- Listed records
· · · · · · ·
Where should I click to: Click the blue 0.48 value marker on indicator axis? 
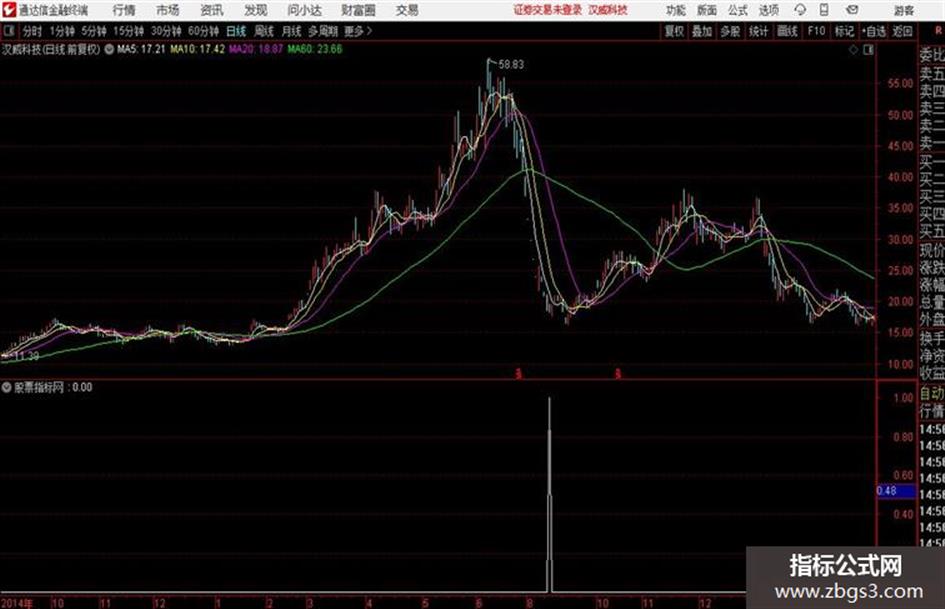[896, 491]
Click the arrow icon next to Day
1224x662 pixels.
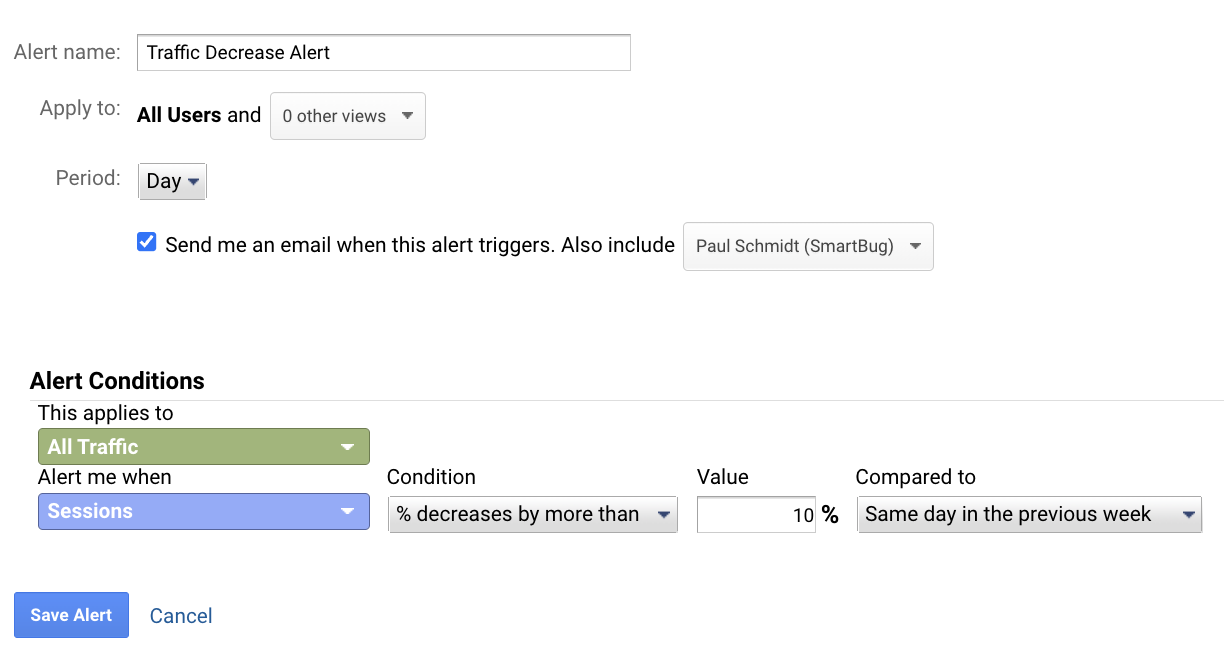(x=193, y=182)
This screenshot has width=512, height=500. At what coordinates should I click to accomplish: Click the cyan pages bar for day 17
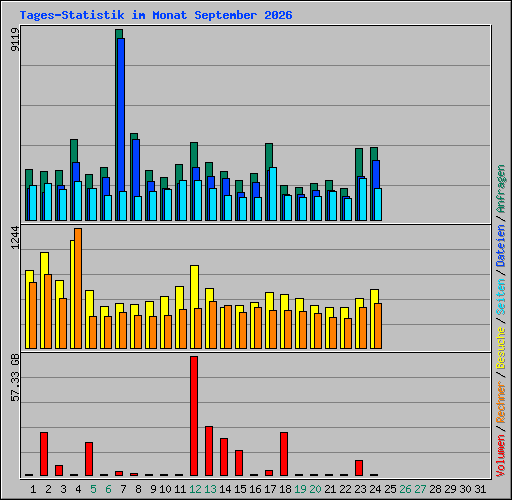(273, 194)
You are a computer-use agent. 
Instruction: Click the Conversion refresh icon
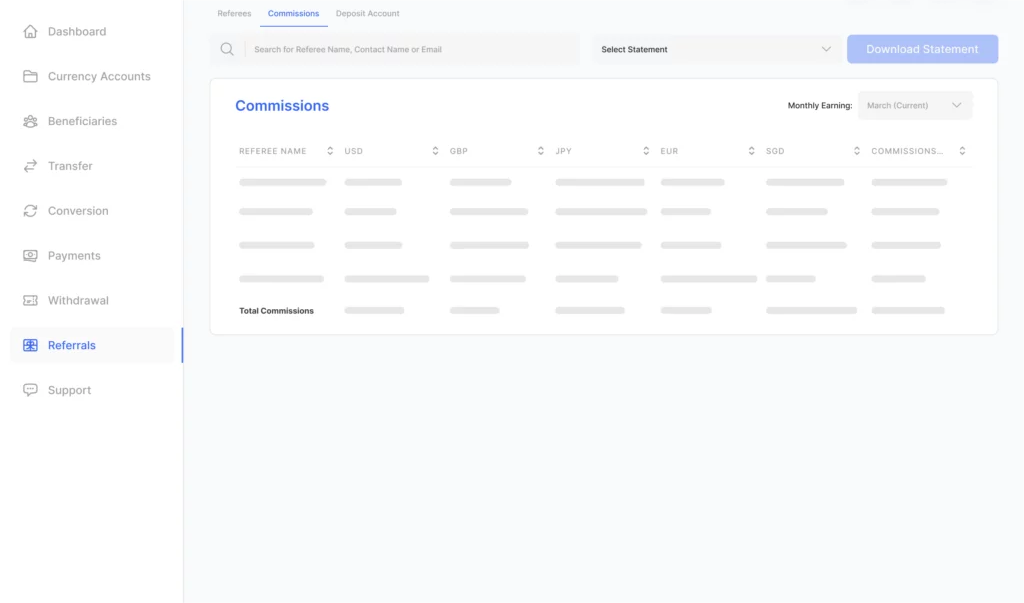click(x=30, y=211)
· · · · · · ·
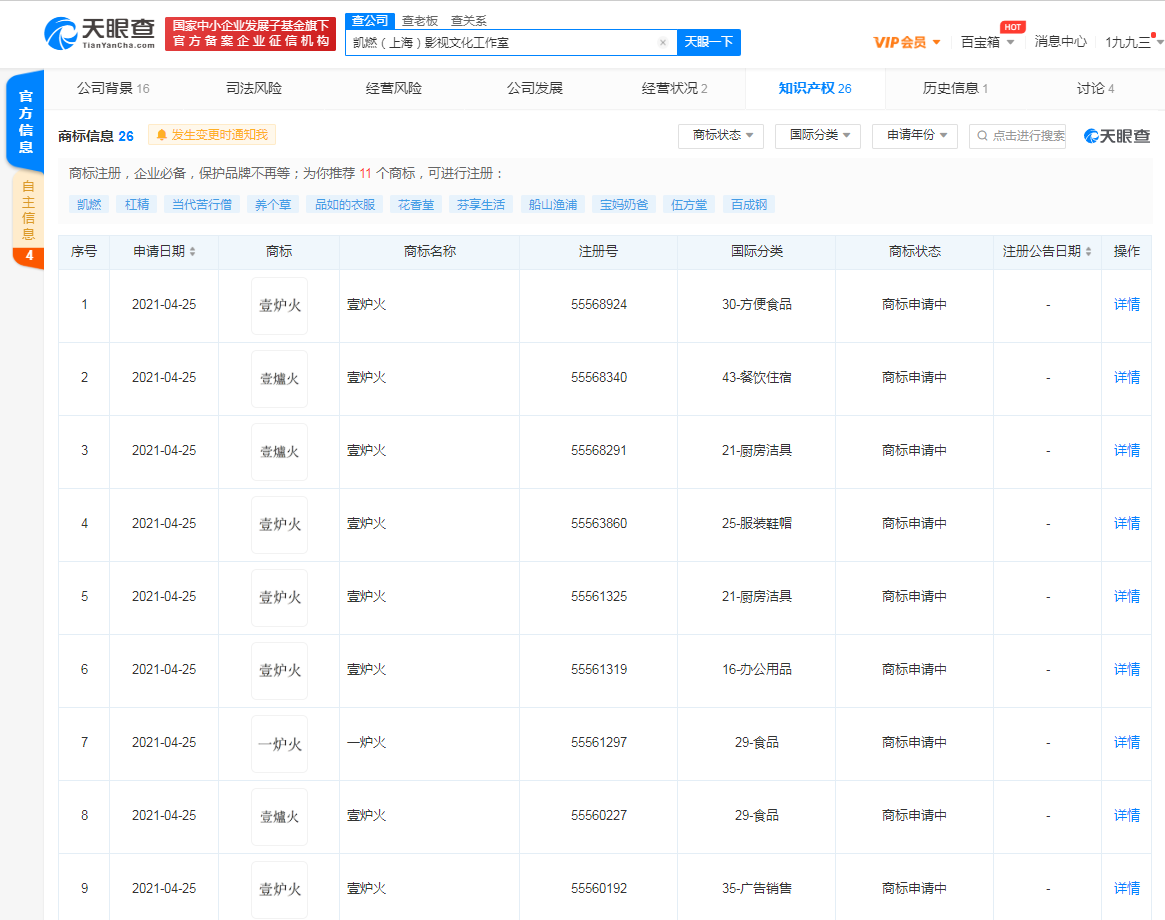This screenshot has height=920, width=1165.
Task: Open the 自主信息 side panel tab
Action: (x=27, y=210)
· · · · · · ·
- Task to carry out
Would you write out exactly the lines above, starting at the line containing "Where should I" and stopping after the line containing "You are a computer-use agent."? Omit the pictures.

- Output for this task
Where should I click to: Click the blue 0.48 value marker on indicator axis? 
[896, 491]
Click the arrow icon next to Day
1224x662 pixels.
(x=193, y=182)
This screenshot has width=512, height=500. At what coordinates should I click to accomplish: Click the cyan pages bar for day 17
(273, 194)
You are a computer-use agent. 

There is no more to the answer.